I was now in a black mood. ‘You mean here in India, you can fleece your patients dry, live in a luxury apartment, maintain a chauffeur driven BMW for yourself and a cute Alpha Romeo for the wife? All at my expense?’
‘Now, now Sir,’ proceeded the still genial dentist, ‘I know you’re in pain, but relax. Once this is over, you will feel like a new man.’ He then gave a silent nod to his nurse, who handed him a deceptively innocuous looking syringe, and the doctor asked me to say ‘Aaaah’ and uttered those immortal words, ‘Now this won’t hurt, you’ll just feel a slight prick in your gums, and then you’ll feel no more.’ Prescient words. Not only did I not feel any more, my lips had turned to blubber. I could sense spittle trickling down the sides of my mouth and could do precious little about it. Shades of Rowan Atkinson’s Mr. Bean at the dental surgery. Every now and then the doctor would ask me to expectorate into a Styrofoam cup placed by my side. All I had to do was turn my face towards the cup and a gooey amalgam of saliva, blood and phlegm drooled out of its own accord. All kinds of procedures were taking place inside my mouth, but I was blissfully innocent. After about thirty minutes of this, my dentist triumphantly declared, ‘That’s it. We are done for now. Clean him up, Reena.’ I could see Reena performing wiping motions at my oral area, but I felt absolutely nothing. For all I knew, she could have been wiping the dental halogen lamp just above me.

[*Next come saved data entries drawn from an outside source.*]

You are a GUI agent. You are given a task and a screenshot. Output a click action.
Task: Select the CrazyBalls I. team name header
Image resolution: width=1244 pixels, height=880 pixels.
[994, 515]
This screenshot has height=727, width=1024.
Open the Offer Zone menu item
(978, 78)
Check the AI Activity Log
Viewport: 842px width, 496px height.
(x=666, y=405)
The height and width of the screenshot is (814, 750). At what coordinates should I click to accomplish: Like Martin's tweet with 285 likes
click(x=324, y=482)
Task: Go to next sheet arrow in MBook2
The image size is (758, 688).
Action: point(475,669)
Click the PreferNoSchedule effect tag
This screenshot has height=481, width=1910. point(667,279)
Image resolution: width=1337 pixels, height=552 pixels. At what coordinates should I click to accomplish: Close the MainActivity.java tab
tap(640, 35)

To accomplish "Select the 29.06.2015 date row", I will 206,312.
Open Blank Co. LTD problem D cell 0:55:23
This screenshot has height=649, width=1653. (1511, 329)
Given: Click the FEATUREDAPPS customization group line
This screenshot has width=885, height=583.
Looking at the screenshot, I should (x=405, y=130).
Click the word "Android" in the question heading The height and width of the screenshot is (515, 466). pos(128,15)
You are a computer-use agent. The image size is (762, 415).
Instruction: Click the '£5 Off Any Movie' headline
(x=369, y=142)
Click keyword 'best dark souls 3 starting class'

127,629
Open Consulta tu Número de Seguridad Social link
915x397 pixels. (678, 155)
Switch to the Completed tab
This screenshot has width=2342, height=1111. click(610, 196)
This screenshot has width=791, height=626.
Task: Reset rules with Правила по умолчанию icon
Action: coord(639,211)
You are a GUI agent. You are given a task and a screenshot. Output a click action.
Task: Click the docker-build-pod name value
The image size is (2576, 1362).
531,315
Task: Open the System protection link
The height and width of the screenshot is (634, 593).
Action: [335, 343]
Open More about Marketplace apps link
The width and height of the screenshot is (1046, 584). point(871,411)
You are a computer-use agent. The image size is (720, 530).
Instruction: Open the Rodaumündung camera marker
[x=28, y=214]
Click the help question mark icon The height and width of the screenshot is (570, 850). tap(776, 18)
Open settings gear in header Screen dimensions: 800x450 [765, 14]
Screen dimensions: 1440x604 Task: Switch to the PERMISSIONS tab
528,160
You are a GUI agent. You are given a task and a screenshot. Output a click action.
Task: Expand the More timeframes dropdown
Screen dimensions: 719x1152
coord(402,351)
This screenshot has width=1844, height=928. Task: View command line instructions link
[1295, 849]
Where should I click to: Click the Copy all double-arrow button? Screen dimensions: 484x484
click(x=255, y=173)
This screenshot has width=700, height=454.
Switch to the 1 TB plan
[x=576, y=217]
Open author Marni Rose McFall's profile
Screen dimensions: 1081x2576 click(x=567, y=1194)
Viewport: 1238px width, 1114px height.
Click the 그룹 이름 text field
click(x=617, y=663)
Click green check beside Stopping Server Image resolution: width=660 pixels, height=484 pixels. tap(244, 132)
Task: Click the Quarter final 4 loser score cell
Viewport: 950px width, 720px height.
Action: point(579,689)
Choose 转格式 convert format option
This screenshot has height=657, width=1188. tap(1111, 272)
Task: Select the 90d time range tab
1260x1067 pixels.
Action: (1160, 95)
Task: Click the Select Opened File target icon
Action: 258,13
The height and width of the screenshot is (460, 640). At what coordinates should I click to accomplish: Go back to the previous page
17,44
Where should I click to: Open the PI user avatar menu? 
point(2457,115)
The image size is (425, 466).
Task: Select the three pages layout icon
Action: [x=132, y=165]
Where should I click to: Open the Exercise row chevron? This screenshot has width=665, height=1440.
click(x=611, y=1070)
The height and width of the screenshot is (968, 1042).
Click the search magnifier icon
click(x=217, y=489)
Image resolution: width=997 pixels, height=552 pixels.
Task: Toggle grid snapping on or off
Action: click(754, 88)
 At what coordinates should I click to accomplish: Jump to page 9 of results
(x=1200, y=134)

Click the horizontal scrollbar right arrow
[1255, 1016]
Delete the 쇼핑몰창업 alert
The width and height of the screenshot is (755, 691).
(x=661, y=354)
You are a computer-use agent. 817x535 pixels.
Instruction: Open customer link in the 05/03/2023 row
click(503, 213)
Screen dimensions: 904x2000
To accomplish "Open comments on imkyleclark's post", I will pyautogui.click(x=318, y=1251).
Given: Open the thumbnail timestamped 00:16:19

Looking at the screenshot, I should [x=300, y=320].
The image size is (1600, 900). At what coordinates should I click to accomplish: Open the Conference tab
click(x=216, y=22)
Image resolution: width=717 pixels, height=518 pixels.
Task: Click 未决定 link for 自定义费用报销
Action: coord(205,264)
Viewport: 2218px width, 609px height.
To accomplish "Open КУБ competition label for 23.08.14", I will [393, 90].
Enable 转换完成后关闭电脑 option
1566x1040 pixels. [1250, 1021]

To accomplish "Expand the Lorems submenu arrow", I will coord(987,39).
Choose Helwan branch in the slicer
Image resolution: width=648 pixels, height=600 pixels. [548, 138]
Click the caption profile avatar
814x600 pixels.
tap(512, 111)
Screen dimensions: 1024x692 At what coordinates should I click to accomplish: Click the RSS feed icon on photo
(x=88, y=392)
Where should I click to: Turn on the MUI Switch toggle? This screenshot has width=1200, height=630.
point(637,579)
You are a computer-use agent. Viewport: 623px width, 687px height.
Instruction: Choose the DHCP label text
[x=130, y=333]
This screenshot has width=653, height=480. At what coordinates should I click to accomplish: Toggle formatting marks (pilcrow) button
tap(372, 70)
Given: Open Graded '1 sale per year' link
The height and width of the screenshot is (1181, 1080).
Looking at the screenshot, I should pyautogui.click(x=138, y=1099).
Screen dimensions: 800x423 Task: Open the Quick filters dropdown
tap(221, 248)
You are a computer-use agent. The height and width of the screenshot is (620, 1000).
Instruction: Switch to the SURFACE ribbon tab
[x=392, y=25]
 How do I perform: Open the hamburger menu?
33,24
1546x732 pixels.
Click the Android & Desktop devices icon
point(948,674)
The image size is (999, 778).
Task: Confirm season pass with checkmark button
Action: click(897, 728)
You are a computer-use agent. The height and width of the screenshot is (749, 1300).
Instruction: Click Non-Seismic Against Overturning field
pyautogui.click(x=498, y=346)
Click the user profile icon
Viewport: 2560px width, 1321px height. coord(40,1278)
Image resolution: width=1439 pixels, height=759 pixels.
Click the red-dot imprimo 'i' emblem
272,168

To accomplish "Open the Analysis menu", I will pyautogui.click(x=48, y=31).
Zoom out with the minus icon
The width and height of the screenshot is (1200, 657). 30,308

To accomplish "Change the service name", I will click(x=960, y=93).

I had a final question before leaving the room. I wanted to ask him how long it will take for the anesthetic to wear off and whether there will be any pain thereafter. Instead, what came out of my mouth was, ‘Hwwllllngg wiittkkfss anspthook to weffoff amph wib I fib ang fcckkhing thoofake and pheng?’ Accompanied by a copious flow of dribble. Obviously, Dr. Gupta was used to this. No interpretation was required. Smilingly he replied, ‘A couple of hours at the most, and you will feel no pain. I have prescribed some painkillers, just in case. See you next week.’
Despite all my misgivings, and the big hole in my bank account thanks to this dental visit, I had to admit that Dr. Gupta knew his dental onions. I cannot swear to whether he is a dentist or an orthodontist but, in the famous (if paraphrased) words of the late British comic genius Tony Hancock, ‘By Cuspid, he is a fine dentist, once he got his teeth into it!’